Calcific aortic stenosis is the third leading cause of adult heart disease and the most common form of acquired valvular disease in developed countries. However, the molecular pathways leading to calcification are poorly understood. We reported two families in which heterozygous mutations in NOTCH1 caused bicuspid aortic valve and severe aortic valve calcification. NOTCH1 is part of a highly conserved signaling pathway involved in cell fate decisions, cell differentiation, and cardiac valve formation.

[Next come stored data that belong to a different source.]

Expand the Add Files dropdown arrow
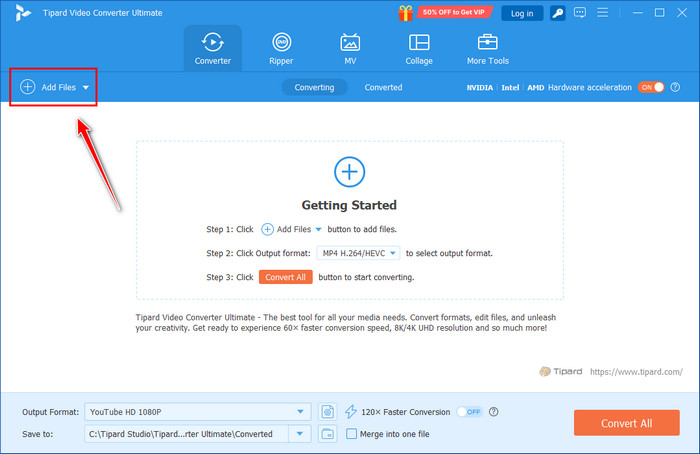[x=86, y=88]
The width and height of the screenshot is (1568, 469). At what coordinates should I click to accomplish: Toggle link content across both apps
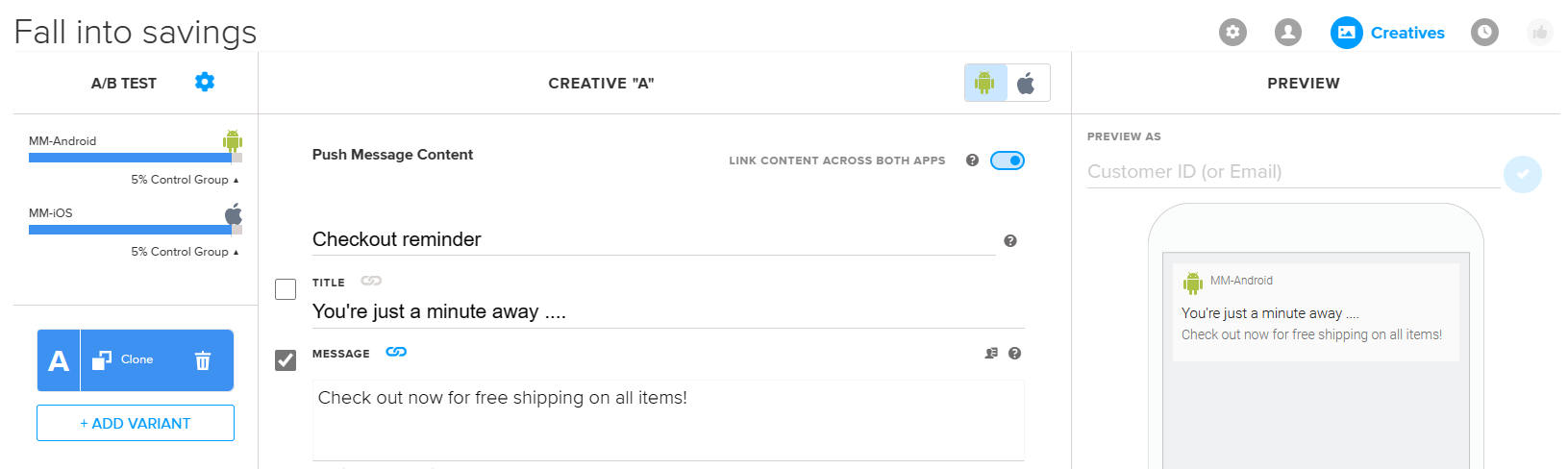(1008, 160)
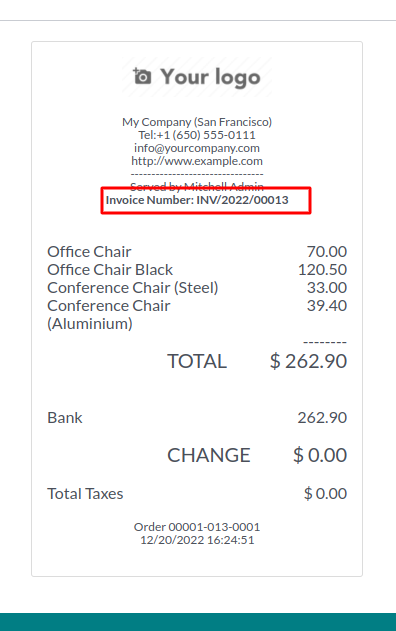Select the Bank payment line

(197, 418)
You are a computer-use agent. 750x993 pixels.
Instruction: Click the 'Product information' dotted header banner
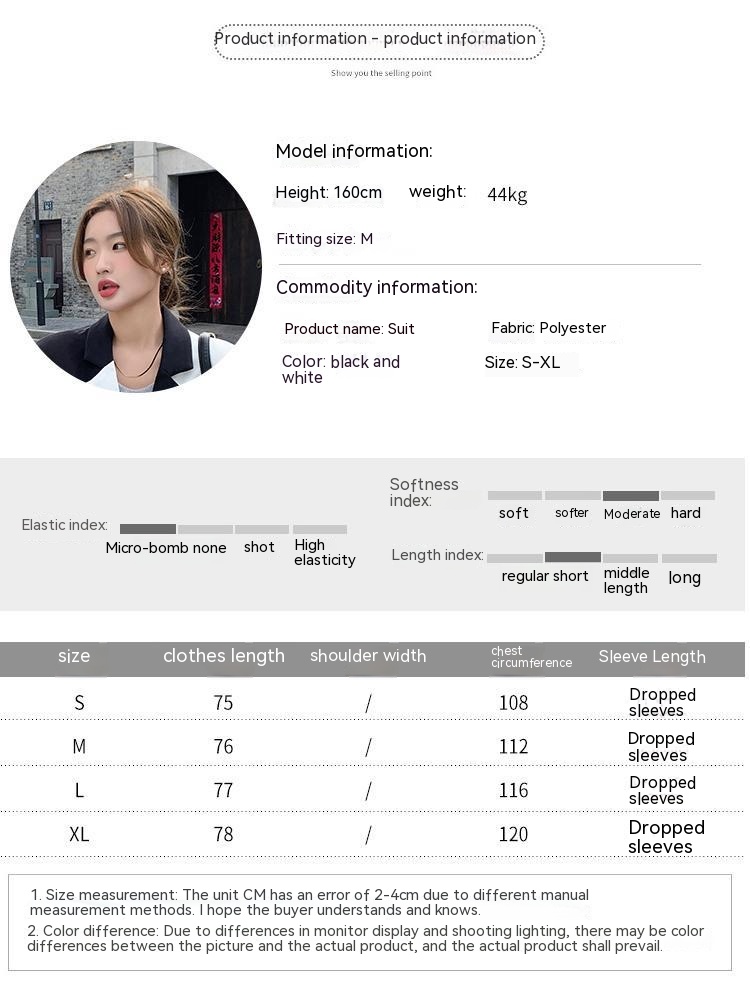(378, 41)
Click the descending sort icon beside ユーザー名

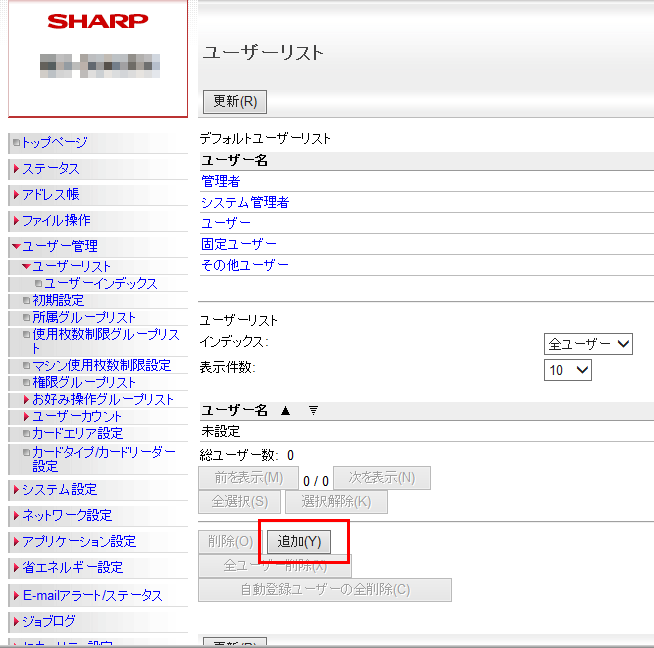tap(312, 410)
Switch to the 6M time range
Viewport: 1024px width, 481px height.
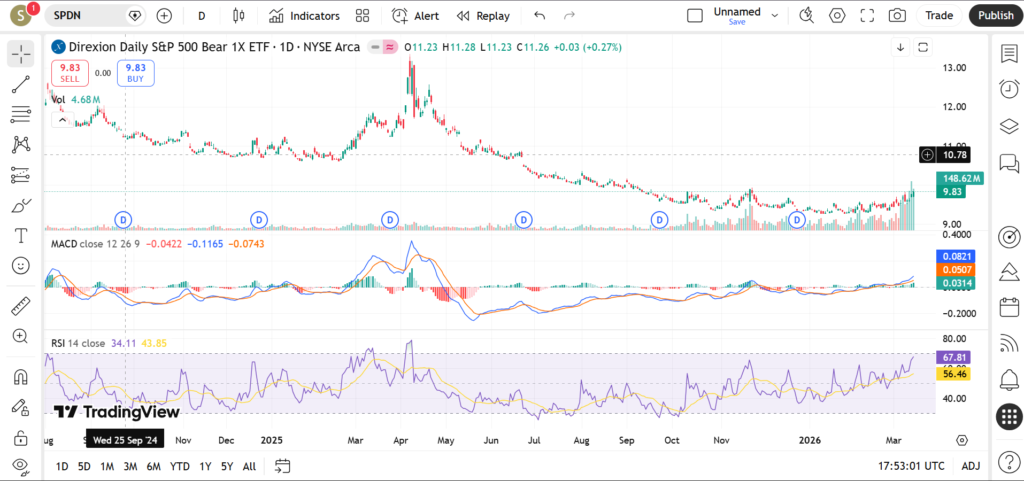tap(153, 466)
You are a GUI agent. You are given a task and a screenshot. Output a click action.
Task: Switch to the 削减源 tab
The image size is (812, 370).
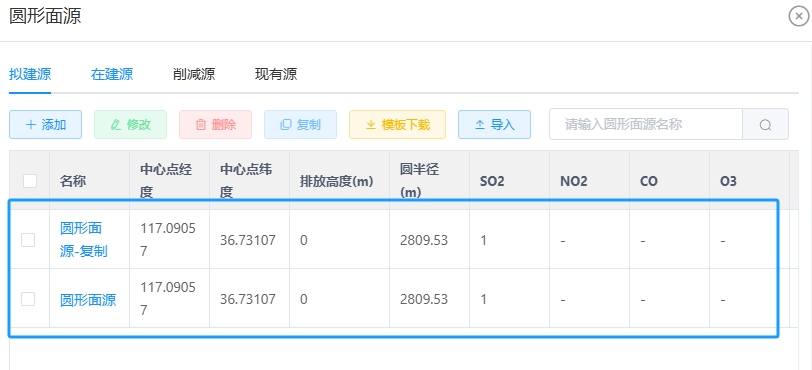(x=194, y=74)
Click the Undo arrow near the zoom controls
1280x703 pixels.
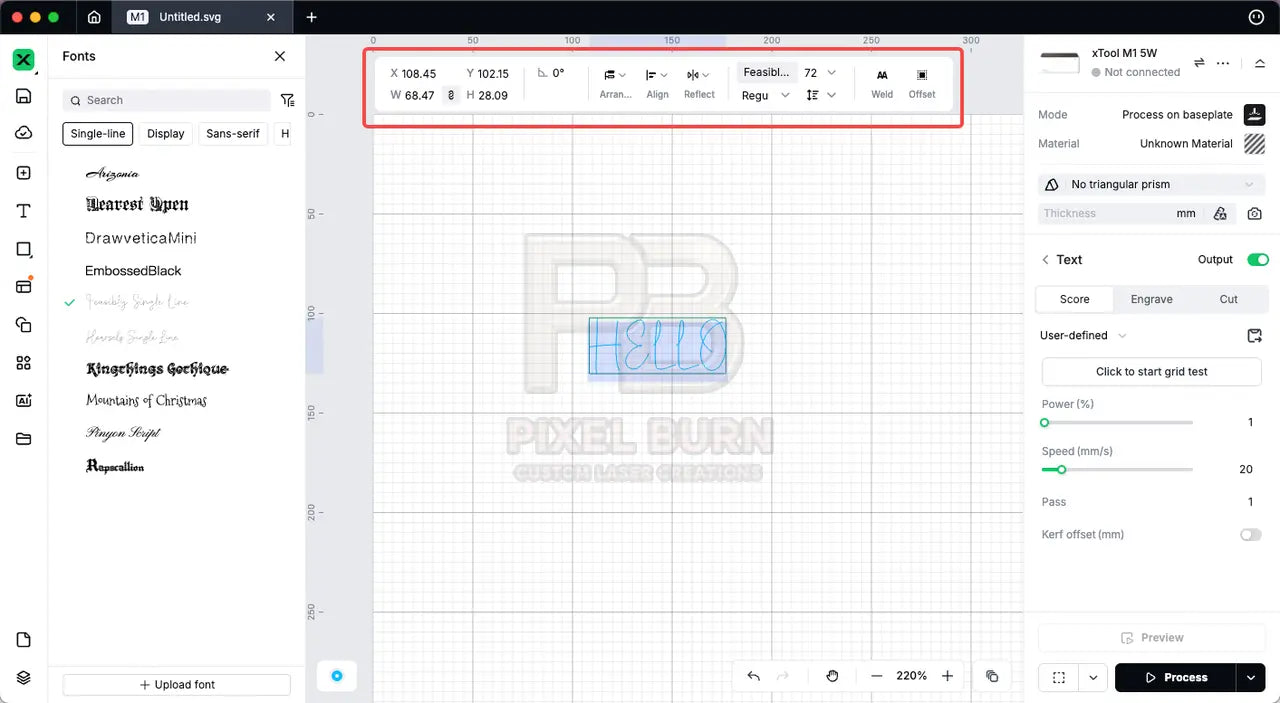click(x=753, y=676)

In this study, we examined the mechanism by which NOTCH1 represses aortic valve calcification. Heterozygous Notch1-null ( Notch1 +/ -) mice had greater than fivefold more aortic valve calcification than age- and sex-matched wildtype littermates. Inhibition of Notch signaling in cultured sheep aortic valve interstitial cells (AVICs) also increased calcification more than fivefold and resulted in gene expression typical of osteoblasts. We found that Notch1 normally represses the gene encoding bone morphogenic protein 2 ( Bmp2) in murine aortic valves in vivo and in aortic valve cells in vitro. siRNA-mediated knockdown of Bmp2 blocked the calcification induced by Notch inhibition in AVICs. These findings suggest that Notch1 signaling in aortic valve cells represses osteoblast-like calcification pathways mediated by Bmp2.